実は、レイ・ダリオも「経済が破綻する」と述べて大失敗したことがあります。

 

ダリオへのインタビューを見ていると、彼は、ほとんどすべての機会で失敗談から話を始めます。それは「自分への戒め」であり、「自分が得た教訓を聴衆と共有したい」ためだろうと筆者は考えています。「失敗から学ぶ」「歴史に学ぶ」ことがレイ・ダリオの原則です。

 

ダリオの著書から、1982年の経験を引用します(→傍線は重見による)。

 

「メキシコが債務不履行に陥ったのち、FRBは経済破綻(→原著は『economic collapse』)、債務不履行に対応して金融緩和に踏み切った。これによって株式市場は記録的な上げを演じた。

 

それには驚いたが、それはFRBの動きに条件反射的に反応したものだと私は解釈した。1929年には15%の急反騰となったのち、当時最大の暴落が続いた。

☆ ☆ ☆ ☆ ☆ ☆ ☆

## 課題
1. ダリオに関する文章のうち、「実は、レイ・ダリオも「経済が破綻する」と述べて大失敗したことがあります。」から「とがレイ・ダリオの原則です。」までの部分を一字一句そのまま引用しなさい。
2. ダリオに関する文章によると、メキシコが債務不履行に陥ったのち、FRBは何に踏み切ったか。
3. ダリオに関する文章を、最後の文の後から書き継ぎなさい。
一覧はこの作業には使いません。

## データ抜粋

☆ ☆ ☆ ☆ ☆ ☆ ☆

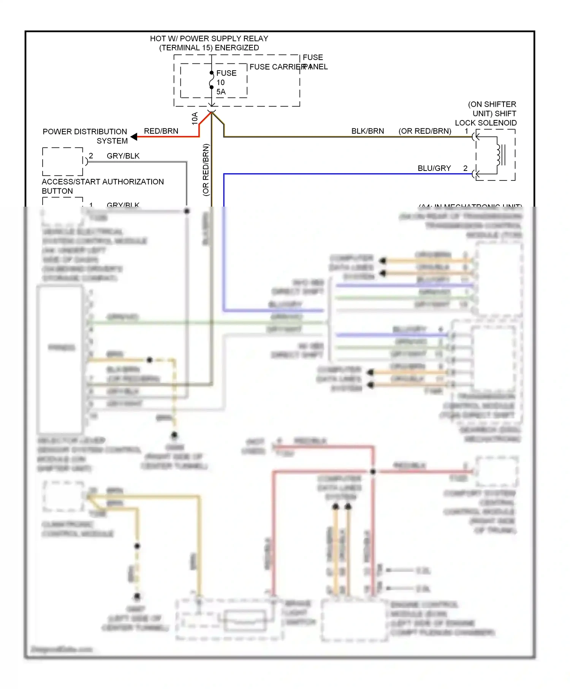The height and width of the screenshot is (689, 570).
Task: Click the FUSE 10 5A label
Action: tap(226, 82)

☆ ☆ ☆ ☆ ☆ ☆ ☆

## 解答
1.
実は、レイ・ダリオも「経済が破綻する」と述べて大失敗したことがあります。

 

ダリオへのインタビューを見ていると、彼は、ほとんどすべての機会で失敗談から話を始めます。それは「自分への戒め」であり、「自分が得た教訓を聴衆と共有したい」ためだろうと筆者は考えています。「失敗から学ぶ」「歴史に学ぶ」ことがレイ・ダリオの原則です。

2. 金融緩和

3.
 

10月になると私は私の予測をメモにした。私の目には、75%の確率でFRBの努力が及ばず、経済が破綻するだろうと映った。景気刺激に成功しても、やがては失敗に終わる確率は20%と読んだ。

 

景気救済に十分な刺激を与える可能性は5%あるが、それはハイパーインフレーションを引き起こすだろう。最悪の可能性に備えて、私はゴールドを買い、ユーロドルとのスプレッドを取るために短期国債の先物を購入した。それは信用問題が拡大することに賭けつつリスクを制限するためだった。

 

私は完全に間違っていた。少し遅れて景気はFRBの努力に反応し、インフレを伴わずに回復を始めた。すなわち、インフレは抑制され、成長は加速したのだった。株式市場は強い上昇相場に転じ、その後米国経済は18年間インフレを伴わず、史上最大の成長を謳歌した。

 

なぜそんなことが可能だったのか。やがて私は理解するようになった。債務国から資金が米国に流れるにつれ、すべてが変わった。ドルが強くなり、デフレ効果が米国経済に生じた。そのおかげでFRBはインフレを生じさせずに金利を下げることができた。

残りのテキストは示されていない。